On Mon, Mar 26, 2012 at 14:55, Sage Weil <sage@xxxxxxxxxxxx> wrote:
>> Why do you need to know where osd.42 was last seen just to be able to
>> authoritatively claim osd.42 is 1) down 2) at a new location.
>
> Not "where" but "which".  If a ceph-osd stops, and gets restarted (on same
> host, different host, whatever) I want to make sure the _old_ instance is
> marked down (if not already down) in the map and any new instance is not.
> We can't ignore the possibility of a race, as all kinds of things can make
> the notification path go faster or slower than a replacement ceph-osd
> might.  addr is just one possible unique identifier to achieve that; we
> could also use the up_from epoch or anything else unique to the instance.
> The problem is it is unknown until the process has been alive for a while,
> so a wrapper can't see it easily.
>
> Well, the addr is (ip, port, nonce) where nonce is actually the pid, so if
> we can tell what ip ceph-osd will bind to that might work...

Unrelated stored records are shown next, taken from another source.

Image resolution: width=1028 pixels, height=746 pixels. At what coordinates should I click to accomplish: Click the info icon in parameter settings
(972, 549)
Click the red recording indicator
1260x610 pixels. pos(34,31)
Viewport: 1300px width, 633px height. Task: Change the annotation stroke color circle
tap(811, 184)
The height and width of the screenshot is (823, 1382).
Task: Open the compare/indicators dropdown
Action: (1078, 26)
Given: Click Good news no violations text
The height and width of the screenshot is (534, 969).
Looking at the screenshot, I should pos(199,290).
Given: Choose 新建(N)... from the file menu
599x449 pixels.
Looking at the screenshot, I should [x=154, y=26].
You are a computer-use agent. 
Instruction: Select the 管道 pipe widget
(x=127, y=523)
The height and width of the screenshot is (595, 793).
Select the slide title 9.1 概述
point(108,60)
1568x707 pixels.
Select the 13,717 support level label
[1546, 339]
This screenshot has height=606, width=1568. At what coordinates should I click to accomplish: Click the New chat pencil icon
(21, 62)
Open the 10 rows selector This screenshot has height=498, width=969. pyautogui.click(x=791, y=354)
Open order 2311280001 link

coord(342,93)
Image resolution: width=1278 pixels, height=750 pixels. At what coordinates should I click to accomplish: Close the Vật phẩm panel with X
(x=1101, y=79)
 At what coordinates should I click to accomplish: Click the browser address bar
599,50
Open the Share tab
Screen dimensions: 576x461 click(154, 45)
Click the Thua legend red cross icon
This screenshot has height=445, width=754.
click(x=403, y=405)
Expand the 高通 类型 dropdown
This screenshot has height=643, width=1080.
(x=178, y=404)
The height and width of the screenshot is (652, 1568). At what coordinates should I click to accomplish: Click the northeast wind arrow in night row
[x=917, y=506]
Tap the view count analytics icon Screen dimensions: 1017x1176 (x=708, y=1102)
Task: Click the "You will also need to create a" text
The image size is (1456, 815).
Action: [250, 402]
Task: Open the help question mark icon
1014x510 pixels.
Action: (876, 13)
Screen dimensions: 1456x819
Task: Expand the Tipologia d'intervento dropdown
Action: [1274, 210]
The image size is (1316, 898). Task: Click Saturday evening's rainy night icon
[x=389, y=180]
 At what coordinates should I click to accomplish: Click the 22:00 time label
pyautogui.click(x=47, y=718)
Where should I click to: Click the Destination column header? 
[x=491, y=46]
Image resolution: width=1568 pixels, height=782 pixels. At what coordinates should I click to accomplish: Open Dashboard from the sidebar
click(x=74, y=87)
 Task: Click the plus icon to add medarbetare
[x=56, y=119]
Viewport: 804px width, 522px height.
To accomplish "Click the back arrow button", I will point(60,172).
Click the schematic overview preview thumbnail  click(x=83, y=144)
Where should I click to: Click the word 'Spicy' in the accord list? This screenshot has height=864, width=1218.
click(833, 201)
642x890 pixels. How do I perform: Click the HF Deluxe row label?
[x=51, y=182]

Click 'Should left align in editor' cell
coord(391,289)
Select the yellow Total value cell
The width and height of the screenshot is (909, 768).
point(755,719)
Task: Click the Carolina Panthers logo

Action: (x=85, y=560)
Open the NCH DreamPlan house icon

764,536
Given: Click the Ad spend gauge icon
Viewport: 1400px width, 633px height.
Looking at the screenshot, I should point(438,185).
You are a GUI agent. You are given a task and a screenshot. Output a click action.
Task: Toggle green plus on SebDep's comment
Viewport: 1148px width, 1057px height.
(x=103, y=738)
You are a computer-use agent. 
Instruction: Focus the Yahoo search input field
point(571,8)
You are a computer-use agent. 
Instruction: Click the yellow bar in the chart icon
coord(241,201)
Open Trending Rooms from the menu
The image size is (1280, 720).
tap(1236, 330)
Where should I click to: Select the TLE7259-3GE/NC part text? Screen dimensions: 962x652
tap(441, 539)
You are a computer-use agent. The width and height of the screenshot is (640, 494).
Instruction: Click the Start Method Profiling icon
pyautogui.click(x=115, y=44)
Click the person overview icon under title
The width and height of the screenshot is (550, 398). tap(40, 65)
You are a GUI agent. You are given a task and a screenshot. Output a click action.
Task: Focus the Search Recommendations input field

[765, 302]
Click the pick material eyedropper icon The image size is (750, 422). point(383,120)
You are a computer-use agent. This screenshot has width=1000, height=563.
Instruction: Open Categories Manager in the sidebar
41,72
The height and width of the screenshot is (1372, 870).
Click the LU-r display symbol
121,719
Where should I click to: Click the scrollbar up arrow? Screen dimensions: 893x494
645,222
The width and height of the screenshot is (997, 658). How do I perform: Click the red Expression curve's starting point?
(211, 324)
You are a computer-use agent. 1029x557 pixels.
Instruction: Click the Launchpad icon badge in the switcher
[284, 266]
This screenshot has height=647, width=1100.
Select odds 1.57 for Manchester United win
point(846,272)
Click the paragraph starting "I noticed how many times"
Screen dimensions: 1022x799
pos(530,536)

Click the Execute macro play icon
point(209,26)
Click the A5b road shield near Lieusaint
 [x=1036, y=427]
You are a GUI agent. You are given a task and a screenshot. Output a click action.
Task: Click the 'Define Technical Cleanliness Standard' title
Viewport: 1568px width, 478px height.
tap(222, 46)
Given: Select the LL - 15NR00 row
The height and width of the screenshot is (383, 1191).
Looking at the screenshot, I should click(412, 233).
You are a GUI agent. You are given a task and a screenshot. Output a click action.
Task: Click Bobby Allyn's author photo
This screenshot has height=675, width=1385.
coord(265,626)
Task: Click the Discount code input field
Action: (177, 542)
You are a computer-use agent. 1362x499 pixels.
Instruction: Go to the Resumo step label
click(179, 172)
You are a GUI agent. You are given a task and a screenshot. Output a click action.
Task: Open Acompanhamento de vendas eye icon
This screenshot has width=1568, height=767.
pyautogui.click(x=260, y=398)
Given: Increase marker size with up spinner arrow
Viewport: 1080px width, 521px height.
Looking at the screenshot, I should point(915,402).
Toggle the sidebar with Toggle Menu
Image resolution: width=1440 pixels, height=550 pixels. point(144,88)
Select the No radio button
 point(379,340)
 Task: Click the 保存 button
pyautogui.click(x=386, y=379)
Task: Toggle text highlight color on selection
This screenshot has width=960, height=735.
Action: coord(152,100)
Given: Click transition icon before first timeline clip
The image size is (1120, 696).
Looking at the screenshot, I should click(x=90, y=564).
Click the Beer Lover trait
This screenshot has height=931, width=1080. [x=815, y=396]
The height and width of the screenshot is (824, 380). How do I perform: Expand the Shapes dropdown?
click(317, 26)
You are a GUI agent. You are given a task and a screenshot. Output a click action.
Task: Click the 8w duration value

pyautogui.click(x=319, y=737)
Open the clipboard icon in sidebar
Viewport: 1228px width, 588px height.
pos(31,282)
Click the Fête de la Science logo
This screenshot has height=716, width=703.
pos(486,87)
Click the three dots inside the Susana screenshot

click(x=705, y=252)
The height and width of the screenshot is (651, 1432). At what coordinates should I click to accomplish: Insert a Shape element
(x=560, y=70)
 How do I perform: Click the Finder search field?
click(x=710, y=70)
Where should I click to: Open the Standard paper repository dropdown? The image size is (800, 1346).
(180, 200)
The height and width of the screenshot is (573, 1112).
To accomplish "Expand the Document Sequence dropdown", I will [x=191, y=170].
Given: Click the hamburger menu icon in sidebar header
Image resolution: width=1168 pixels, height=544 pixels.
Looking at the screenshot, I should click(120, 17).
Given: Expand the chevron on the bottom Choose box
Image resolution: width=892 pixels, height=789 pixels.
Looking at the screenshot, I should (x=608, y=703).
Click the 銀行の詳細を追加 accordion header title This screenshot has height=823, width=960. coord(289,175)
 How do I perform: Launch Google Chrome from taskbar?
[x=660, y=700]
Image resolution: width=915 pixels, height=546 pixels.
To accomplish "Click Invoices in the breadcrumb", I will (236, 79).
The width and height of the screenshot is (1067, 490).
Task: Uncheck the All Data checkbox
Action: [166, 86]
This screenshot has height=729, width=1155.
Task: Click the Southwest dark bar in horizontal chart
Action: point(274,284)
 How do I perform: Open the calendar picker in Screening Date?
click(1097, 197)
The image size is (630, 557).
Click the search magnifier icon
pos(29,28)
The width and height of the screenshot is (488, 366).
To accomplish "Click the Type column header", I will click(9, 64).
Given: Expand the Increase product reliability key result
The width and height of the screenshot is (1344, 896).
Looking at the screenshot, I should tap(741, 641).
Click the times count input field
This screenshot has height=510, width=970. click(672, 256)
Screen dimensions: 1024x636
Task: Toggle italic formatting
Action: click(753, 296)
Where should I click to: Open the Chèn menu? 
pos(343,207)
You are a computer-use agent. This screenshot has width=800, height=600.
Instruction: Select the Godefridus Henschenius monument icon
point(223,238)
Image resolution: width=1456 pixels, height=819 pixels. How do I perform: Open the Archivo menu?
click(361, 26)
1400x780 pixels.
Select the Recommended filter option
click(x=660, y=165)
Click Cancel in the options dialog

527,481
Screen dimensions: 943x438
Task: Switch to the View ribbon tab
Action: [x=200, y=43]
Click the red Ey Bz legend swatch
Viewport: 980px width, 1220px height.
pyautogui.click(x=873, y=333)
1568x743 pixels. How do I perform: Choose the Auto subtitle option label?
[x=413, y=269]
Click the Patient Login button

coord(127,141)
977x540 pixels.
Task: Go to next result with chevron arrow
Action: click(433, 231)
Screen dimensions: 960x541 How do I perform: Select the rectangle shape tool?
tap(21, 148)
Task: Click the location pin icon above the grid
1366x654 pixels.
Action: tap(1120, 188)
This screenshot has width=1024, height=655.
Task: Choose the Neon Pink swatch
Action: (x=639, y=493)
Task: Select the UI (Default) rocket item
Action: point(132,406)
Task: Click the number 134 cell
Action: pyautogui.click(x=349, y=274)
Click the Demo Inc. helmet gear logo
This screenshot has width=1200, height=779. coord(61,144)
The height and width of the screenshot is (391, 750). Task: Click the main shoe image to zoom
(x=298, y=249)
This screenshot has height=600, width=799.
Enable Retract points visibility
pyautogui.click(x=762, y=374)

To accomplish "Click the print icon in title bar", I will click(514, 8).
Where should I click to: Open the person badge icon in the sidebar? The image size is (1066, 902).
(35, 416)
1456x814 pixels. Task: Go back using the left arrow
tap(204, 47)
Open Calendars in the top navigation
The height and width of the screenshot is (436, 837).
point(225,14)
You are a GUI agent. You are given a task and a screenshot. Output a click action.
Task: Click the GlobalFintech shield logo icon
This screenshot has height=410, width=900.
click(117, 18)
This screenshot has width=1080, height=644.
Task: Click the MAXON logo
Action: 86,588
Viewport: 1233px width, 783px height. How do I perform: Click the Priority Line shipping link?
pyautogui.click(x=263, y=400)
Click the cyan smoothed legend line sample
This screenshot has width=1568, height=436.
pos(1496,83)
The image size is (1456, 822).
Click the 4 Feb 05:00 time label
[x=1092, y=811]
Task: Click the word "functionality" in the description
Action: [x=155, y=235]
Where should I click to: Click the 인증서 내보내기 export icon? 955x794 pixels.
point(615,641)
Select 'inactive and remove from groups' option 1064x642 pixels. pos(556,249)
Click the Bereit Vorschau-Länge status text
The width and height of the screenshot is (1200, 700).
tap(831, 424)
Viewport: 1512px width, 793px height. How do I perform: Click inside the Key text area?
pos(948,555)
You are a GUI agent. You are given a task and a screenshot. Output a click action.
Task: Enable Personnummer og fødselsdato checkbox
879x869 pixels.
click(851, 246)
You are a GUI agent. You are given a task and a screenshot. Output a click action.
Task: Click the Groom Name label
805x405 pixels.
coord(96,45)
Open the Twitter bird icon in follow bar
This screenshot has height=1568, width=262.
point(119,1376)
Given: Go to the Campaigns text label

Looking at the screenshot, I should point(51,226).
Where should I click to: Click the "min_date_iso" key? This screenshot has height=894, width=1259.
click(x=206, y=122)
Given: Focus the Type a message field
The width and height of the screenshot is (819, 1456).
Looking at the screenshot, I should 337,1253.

Okay so if I understand correctly, you're worried that this:

- osd.42 pid 123 dies
- small utility sends "osd.42 is dead"
- osd.42 pid 234 starts up

is observed as this:

- osd.42 pid 123 dies
- osd.42 pid 234 starts up
- small utility sends "osd.42 is dead"

?

I'd expect the last two to happen in separate rounds of paxos, or
something, and thus not be reorderable (the client won't reorder them;
it runs the notifier first to completion, only then starts the new
daemon instance).. but if they can be reordered like that, then it
seems like a valid concern. Perhaps the small utility "osd.42 is dead"
should be just a hint, "osd.42 might be dead, please check and flag it
down asap if it doesn't respond"?

>> > execv() in the signal handler, OTOH, is easy.  Is it that offensive?
>> >
>> > The other nice thing about that is that the failure notification can be
>> > informative for free: "osd.42 stopped: got SIGTERM", "osd.42 stopped:
>> > failed assert at foo.cc:1234", etc.
>>
>> I'm worried about all the things that want us to exit(3). Code
>> coverage, valgrind, what not.
>>
>> If you're thinking of shipping the crash reason to monitors, I think
>> you're once again trying to replace a bunch of a sysadmin's toolkit
>> with Ceph-internal features. Ones that they can't use with all the
>> non-Ceph things they run on their storage cluster anyway, like statsd,
>> sshd, etc. I feel confident in saying Ceph will lose that race, in
>> stability, functionality and familiarity to target audience.
>
> I see your point, but I don't know what in the sysadmin's toolkit would
> actually do this (now or in the future).  For an external agent/wrapper to
> work it would need to:
>
>  1- start ceph-osd
>  2- query it for it's cookie/nonce (or infer what it will be)
>  3- wait for the process to stop/crash
>  4- send a notification (using ceph specific tool)
>
> Assuming for a moment that we do want a mon notification if ceph-osd, say,
> fails an assert, what would you expect the process to look like?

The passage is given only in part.